Drew Swanson and Phillip Kelly co-founded TurtleKing Longboards to combine their individual passions: longboarding and community building. The University of Minnesota students manufacture custom longboards (skateboards built for cruising and transport) and engage the Cedar-Riverside neighborhood by providing internships and programming for local youth. The burgeoning business owners were recently awarded the Purpose and Profit grant from the Gary S. Holmes Center for Entrepreneurship to grow the venture.
Swanson built his first longboard in high school, and soon began selling his creations to friends. Kelly bought into the idea of selling longboards as a means for supporting developing communities. As they began attending the U of M, the friends took the next step.
When they first dreamed up TurtleKing, neither Swanson, a bioproducts marketing and management major, nor Kelly, a global studies major, was versed in the fundamentals of business. But in applying for the Purpose and Profit grant, the young entrepreneurs learned to create a business plan and develop financial projections for the business.
"In the beginning, the longboard company was more of a fun idea in our heads. But the chance to win this grant was an opportunity to legitimize this idea and bring it to fruition," says Kelly.
Swanson and Kelly pitched their idea to Quality Bicycle Products CEO and U of M alumnus Steve Flagg, and Holmes Center Director John Stavig. The judges selected TurtleKing for its potential to build a longboard community, its commitment to providing environmentally friendly transportation, and the founders' vision for the business.
"Phil and Drew demonstrated their passion for promoting a healthy form of transportation while at the same time articulating a plan for building a profitable business," says Stavig.
The Purpose and Profit grant program was designed to encourage the launch of entrepreneurial ventures by U of M students that include a positive societal or environmental impact. TurtleKing Longboards received $2,000 in seed funding and support from the Holmes Center. Since 2008, alumni donations have provided seed capital grants to 21 University students - funding the development of prototypes and enabling these students to bring their ideas to market.

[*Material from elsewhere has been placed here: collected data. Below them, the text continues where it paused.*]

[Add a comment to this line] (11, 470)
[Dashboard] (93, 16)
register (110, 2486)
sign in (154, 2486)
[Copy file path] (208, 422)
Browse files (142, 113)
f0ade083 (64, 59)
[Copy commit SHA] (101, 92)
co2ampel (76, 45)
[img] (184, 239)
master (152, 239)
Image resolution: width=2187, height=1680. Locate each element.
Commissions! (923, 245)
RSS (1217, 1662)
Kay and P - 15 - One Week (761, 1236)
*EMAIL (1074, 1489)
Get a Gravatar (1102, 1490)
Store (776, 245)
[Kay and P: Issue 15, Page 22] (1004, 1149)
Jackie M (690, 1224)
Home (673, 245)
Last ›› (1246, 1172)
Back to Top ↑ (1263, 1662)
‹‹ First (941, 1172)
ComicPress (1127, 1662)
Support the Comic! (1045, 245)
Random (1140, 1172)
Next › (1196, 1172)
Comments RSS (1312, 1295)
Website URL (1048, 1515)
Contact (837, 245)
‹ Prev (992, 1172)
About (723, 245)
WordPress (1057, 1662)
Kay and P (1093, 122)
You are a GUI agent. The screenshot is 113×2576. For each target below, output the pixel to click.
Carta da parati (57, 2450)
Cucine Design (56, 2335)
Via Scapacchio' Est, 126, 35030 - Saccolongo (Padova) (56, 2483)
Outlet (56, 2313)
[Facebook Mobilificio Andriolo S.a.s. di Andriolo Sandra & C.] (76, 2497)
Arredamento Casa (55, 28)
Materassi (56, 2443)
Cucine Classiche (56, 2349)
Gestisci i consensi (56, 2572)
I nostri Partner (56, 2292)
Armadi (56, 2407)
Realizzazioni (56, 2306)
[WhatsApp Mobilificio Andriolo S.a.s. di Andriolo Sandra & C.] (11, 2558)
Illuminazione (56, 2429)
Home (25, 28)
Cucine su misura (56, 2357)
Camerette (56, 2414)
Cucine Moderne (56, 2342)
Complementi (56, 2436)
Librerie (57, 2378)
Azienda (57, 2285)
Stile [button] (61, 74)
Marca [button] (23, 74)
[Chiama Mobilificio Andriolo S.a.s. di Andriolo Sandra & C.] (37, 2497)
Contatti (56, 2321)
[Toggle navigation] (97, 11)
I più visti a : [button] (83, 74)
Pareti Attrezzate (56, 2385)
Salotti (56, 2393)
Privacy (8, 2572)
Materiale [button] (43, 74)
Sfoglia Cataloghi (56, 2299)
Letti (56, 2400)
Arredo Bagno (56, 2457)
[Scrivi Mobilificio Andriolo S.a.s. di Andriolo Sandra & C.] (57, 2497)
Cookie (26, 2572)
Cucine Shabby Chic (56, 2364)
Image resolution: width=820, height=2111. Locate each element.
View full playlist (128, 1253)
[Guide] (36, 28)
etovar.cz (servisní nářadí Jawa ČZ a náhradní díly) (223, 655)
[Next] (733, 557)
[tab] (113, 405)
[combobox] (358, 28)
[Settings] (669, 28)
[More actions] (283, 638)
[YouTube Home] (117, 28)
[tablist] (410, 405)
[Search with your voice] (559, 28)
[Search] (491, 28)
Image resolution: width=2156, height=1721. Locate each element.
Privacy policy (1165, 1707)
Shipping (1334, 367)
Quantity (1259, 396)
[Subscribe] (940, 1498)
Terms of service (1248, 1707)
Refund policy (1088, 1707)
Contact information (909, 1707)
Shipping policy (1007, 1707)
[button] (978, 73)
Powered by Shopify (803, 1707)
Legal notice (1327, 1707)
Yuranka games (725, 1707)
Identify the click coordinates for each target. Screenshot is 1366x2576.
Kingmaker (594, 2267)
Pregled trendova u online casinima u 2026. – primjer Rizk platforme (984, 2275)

Today, TurtleKing employs two interns, both Cedar-Riverside residents, who spent the summer practicing graphic design, learning business fundamentals, and building longboards. The small business has taken up residence on Washington avenue near the U of M's West Bank. The co-founders hope their summer sales will fund the space through the upcoming school year.
Swanson and Kelly recently hosted six local youths for a two-week program, in which participants built their own longboards. The co-founders hope to someday open the office and workshop up as a public "hacker space" for young people to pursue creative endeavors.
"We want to have a space where youth can come in and realize their ideas for businesses, products, anything," says Swanson. "We want them to bring their ideas to life here."
TurtleKing longboards are available at Swanson and Kelly's shop on the West Bank, and at The Alt Bike and Board Shop.